突然の転機
「それじゃあ、久々の再会に乾杯。」
「乾杯。」
「かんぱーい!」
それぞれがグラスをお互いにカチンッとぶつける。
俺の入れてもらったサイドカーは、ブランデーが少しガツンとくるものの、すぐにレモンの優しい酸味が口の中に広がる。

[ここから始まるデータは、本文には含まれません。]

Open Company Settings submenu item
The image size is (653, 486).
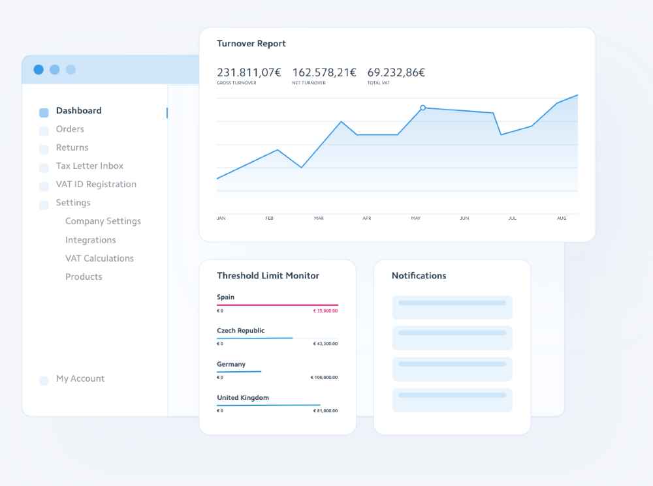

「そいえば、きーちゃん、お酒飲むんだね。てっきり、ノンアルかと思ったよー。」
斎藤が目を丸くして、如月に告げる。
「貸切にしたからねぇ、たまにはいいでしょ。」
「え、大丈夫なのか…?」
「大丈夫、大丈夫。そもそもここにお客なんて滅多に来ないし。それに、川島、何かあったから来たんだろ?」
「え…?」
「やっぱ、きーちゃんも思った?かっちゃん、凄い形相だったもんね!」
「そういう事。だから、この際、貸し切りにして、トコトン話を聞こうじゃないかと思ってね。」
「え、い、いや、俺はそんな大した事では…」
「かっちゃん、往生際が悪いよー!顔に出てるんだから、素直に言わなきゃダメダメ!あ、きーちゃん、おかわりー!!」
「はいはい。今とってくるから、少し待ってて。」
如月は、少し笑うと斎藤のグラスを預かり、席を外した。
相変わらずの飲みっぷりというか、分解力に呆れていると、斎藤が声をかけてきた。
「かっちゃん、まだあの仕事続けてるの?」
「まぁ、うん…。転職すぐにできると思ってないし、俺自身、仕事自体は嫌いじゃないんだ…。」
「じゃあ、人間関係?使えない上司がいるとか?」
「あー、まー、うん、そんなところ。」